= Exercise brief =
Copy the listing below, substituting "line graph" for "bar chart" and leaving everything else unchanged.

Start of Given information

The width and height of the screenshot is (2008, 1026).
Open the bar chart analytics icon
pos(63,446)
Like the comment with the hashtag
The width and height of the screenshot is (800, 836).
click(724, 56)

End of Given information

= Correct answer =
The width and height of the screenshot is (2008, 1026).
Open the line graph analytics icon
pos(63,446)
Like the comment with the hashtag
The width and height of the screenshot is (800, 836).
click(724, 56)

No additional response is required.